Cielle wiped her tears, leaned over, and kissed Jason on the cheek. He leaned back, crossing his arms, gangsta style. “Boo-yah!”

Janie, deadpan, her eyes still glassy: “He was kinda growing on me till the boo-yah.”

“I hope they have a hot tub,” Jason mused.

“I thought you said this was your friend,” Nate said.

“Don’t you know anything?” Jason snickered. “No one’s really friends on the Internet.”

* * *

They drove east in silence, Janie reading the electronic map and issuing directions in a flat, almost lifeless voice. Jason took Cielle’s hand, giving her knuckles a quick kiss, and Nate was surprised to feel not disapproval but a tremor of appreciation. His daughter had endured an edge-of-hell scare, and Shithead at least knew to offer a bit of comfort. Drinking in the silence, they tended their private worries, the thrum of the tires carrying them into the unknown.

Nate exited at Silver Lake. Home to hipsters, slackers, aspiring artists, indie musicians, and other redundancies, the hilly, tree-intensive neighborhood sits east of Hollywood and north of downtown. Nate navigated through a gauntlet of cafes, boutiques, coffee shops, Pilates studios, gay bookstores, and martini clubs, each crowded with a full rainbow of patrons. They drove past the famous flight of stairs where Laurel and Hardy had lugged that player piano up and ridden it down a time or twelve, and then they were winding up toward the reservoir and the address marked on Cielle’s iPhone by a virtual guitar pick.

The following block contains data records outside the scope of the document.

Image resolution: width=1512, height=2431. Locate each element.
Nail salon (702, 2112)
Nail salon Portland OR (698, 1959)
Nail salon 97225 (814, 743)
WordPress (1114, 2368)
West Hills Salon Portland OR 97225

The architecture varied, Spanish bungalows interspersed with sleek Neutra knockoffs and a few actual Neutras. They reached the house, a modern structure of glass and concrete, and Jason let out a whistle. Leaving the Jeep up the street, they zombie-shuffled back toward the front yard, bruised and bloody and hollowed out, dead on their feet. Circling like predators, they assessed the doors, windows, and gates for vulnerabilities.

In the side yard, Nate found an unlatched window letting into the laundry room and jiggled the pane up. No alarm. The smells of detergent and fabric softener wafted through the gap, a reminder of normal lives lived normally. Turning to call to the others, he found his voice missing. The circumstances had dawned, reality riding in on the household scents, rattling him into speechlessness. He swallowed hard, dried blood crackling at his hairline, and tried again.